Gile Krista J, Handcock Mark S
University of Massachusetts, Amherst, MA, USA. University of California at Los Angeles, Los Angeles, CA, USA.
J R Stat Soc Ser A Stat Soc. 2015 Jun;178(3):619-639. doi: 10.1111/rssa.12091. Epub 2015 Jan 27.
Respondent-Driven Sampling is a widely-used method for sampling hard-to-reach human populations by link-tracing over their social networks. Inference from such data requires specialized techniques because the sampling process is both partially beyond the control of the researcher, and partially implicitly defined. Therefore, it is not generally possible to directly compute the sampling weights for traditional design-based inference, and likelihood inference requires modeling the complex sampling process. As an alternative, we introduce a model-assisted approach, resulting in a design-based estimator leveraging a working network model. We derive a new class of estimators for population means and a corresponding bootstrap standard error estimator. We demonstrate improved performance compared to existing estimators, including adjustment for an initial convenience sample. We also apply the method and an extension to the estimation of HIV prevalence in a high-risk population.

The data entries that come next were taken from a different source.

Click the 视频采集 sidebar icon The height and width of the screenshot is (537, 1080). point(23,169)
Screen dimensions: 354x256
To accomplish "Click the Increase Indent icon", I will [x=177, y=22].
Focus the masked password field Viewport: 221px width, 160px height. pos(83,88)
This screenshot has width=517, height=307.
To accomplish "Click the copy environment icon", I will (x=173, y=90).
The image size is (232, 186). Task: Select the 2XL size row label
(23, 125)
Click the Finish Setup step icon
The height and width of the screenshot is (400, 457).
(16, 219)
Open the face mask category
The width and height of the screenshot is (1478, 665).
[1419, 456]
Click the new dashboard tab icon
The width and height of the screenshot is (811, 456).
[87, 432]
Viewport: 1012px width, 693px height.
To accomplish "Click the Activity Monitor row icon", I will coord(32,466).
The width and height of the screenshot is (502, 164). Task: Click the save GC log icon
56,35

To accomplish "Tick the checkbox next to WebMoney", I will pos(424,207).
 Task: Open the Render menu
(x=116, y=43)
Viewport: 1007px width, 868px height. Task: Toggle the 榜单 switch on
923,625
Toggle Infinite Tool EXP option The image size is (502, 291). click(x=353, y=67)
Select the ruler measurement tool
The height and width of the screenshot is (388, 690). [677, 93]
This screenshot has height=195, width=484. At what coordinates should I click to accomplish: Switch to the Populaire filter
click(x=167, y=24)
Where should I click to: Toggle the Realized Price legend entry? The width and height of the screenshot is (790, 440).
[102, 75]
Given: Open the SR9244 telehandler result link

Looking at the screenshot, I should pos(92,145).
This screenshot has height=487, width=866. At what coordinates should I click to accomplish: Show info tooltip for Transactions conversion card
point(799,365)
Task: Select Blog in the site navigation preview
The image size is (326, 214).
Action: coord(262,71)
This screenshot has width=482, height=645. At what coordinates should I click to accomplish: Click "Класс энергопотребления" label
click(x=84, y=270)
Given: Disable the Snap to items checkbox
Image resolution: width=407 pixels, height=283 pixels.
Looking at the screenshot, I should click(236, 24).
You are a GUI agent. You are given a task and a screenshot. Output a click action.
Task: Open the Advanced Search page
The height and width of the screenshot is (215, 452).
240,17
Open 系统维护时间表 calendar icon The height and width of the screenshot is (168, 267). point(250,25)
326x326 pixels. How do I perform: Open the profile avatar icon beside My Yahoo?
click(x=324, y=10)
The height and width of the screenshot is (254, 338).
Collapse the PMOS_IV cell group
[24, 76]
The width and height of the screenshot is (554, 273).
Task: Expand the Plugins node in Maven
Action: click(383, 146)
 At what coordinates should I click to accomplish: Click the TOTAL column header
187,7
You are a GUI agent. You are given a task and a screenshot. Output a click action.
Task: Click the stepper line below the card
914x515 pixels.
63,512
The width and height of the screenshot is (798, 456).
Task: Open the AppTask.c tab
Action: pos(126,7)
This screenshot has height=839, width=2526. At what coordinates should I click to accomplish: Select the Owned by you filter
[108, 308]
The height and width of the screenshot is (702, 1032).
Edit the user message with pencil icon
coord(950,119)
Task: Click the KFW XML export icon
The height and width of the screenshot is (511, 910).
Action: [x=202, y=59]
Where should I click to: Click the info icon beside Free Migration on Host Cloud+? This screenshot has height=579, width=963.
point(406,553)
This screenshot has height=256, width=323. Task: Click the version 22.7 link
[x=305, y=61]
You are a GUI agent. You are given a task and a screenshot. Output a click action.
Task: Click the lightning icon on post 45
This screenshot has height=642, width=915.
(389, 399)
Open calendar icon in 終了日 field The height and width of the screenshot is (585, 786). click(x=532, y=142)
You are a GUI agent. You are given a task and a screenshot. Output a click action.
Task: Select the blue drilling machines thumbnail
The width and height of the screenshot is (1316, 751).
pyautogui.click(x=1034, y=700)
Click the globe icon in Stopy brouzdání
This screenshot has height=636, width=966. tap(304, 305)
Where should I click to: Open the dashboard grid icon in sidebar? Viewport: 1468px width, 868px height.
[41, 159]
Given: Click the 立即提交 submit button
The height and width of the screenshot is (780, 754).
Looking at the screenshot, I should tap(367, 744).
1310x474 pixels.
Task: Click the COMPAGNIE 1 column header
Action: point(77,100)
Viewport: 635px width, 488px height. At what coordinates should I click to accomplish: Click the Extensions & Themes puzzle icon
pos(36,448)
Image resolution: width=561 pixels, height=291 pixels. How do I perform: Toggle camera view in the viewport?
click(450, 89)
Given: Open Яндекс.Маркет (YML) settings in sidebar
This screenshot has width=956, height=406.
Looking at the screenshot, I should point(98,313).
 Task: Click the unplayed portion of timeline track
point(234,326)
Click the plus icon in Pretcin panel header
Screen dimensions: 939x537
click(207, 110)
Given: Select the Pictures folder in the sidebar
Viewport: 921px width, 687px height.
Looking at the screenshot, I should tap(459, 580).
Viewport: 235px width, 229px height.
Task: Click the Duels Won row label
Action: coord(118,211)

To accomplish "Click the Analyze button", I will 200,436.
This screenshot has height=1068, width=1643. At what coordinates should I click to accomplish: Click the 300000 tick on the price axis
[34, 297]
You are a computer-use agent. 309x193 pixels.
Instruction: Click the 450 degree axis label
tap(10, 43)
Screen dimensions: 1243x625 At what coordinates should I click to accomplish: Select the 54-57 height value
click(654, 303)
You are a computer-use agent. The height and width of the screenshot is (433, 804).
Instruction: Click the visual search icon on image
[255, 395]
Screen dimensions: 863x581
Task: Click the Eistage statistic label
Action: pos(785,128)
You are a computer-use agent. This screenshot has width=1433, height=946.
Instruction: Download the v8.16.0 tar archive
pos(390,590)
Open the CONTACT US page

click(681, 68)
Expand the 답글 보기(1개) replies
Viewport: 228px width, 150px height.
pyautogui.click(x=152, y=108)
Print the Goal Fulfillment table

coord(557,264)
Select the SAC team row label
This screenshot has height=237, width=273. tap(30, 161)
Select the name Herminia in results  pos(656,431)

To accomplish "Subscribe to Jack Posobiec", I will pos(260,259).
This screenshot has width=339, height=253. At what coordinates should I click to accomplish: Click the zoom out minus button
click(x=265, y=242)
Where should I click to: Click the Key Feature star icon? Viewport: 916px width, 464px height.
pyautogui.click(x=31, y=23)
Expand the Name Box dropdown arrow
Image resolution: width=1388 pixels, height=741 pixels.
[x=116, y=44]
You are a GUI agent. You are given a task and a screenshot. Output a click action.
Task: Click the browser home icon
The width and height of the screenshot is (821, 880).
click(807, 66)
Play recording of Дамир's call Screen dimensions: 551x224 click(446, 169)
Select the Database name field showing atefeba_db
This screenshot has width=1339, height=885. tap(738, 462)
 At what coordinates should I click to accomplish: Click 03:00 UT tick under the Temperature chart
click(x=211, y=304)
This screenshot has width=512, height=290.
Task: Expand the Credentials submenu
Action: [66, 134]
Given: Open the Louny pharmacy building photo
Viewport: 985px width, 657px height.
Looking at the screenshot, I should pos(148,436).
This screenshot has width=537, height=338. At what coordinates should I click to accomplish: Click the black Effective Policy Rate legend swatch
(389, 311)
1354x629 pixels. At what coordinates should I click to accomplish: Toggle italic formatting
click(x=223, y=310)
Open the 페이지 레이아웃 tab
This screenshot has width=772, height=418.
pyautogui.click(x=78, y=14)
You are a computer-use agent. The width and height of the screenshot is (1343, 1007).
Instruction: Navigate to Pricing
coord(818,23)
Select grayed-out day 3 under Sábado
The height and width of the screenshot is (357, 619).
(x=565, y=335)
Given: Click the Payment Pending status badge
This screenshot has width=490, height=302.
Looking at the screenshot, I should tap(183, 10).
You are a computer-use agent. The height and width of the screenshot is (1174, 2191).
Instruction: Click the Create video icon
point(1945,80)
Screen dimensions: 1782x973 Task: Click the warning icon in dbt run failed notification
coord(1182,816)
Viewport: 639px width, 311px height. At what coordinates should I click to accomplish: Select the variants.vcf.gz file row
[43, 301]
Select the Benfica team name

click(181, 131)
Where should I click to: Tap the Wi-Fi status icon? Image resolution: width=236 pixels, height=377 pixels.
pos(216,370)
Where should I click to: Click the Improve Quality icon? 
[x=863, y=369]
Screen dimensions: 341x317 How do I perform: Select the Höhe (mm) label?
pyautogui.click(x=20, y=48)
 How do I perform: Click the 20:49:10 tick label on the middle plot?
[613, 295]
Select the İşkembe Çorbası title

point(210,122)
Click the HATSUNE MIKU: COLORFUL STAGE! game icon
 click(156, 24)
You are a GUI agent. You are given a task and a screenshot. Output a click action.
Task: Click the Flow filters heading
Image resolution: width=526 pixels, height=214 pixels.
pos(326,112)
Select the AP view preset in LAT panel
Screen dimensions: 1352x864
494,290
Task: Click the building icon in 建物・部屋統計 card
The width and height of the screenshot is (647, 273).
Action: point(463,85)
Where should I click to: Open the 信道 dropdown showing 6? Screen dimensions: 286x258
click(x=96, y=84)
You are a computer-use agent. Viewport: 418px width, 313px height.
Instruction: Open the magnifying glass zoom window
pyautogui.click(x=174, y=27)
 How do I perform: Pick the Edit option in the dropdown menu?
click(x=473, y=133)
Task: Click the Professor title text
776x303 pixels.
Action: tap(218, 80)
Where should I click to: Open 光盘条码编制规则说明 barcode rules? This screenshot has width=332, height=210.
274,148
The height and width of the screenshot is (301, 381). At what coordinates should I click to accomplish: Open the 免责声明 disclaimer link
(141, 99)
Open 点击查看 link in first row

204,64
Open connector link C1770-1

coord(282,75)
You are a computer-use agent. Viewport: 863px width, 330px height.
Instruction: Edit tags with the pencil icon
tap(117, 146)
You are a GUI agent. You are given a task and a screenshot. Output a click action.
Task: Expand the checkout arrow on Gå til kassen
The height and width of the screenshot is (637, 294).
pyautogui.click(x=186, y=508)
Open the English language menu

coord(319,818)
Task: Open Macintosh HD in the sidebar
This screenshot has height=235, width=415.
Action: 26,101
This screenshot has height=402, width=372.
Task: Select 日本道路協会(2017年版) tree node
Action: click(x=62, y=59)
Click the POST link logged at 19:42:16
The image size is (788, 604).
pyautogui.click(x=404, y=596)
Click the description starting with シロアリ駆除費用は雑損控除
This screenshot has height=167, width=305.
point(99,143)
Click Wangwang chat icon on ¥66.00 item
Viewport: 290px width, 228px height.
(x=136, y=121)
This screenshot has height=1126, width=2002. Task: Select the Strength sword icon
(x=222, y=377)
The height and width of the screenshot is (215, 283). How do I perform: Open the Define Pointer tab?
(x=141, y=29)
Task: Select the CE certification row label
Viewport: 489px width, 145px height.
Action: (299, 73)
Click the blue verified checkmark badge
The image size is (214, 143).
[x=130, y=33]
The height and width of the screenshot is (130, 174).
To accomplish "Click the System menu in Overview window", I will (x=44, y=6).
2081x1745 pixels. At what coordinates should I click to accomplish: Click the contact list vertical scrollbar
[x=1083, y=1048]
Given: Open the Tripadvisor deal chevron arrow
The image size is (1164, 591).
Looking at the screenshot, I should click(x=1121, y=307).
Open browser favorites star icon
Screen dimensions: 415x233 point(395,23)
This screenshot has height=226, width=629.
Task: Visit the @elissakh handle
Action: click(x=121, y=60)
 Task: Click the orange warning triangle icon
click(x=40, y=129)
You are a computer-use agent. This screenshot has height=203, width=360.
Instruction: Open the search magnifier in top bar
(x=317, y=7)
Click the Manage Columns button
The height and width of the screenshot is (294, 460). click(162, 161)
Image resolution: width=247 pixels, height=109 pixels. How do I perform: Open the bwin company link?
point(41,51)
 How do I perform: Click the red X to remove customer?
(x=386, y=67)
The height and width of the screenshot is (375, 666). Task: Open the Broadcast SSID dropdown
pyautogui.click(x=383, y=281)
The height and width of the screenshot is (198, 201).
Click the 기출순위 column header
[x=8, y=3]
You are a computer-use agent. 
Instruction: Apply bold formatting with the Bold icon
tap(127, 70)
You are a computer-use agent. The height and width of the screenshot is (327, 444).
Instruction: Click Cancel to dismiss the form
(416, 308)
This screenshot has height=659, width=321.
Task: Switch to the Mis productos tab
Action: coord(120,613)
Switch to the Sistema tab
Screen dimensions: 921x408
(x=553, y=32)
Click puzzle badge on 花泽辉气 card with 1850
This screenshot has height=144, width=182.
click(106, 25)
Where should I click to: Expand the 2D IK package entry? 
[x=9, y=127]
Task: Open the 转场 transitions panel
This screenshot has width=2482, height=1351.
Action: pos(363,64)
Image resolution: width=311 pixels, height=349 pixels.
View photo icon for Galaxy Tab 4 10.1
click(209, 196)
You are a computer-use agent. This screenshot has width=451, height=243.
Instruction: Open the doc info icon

应答者驱动抽样是一种广泛使用的方法,通过在社会网络中进行链接追踪来对难以接触到的人群进行抽样。从这类数据进行推断需要专门的技术,因为抽样过程部分超出了研究者的控制范围,部分是隐含定义的。因此,通常不可能直接计算传统基于设计的推断的抽样权重,而似然推断需要对复杂的抽样过程进行建模。作为一种替代方法,我们引入了一种模型辅助方法,从而得到一种利用工作网络模型的基于设计的估计量。我们推导了一类新的总体均值估计量和相应的自助标准误差估计量。我们证明了与现有估计量相比性能有所提高,包括对初始便利样本的调整。我们还将该方法及其扩展应用于高危人群中艾滋病毒流行率的估计。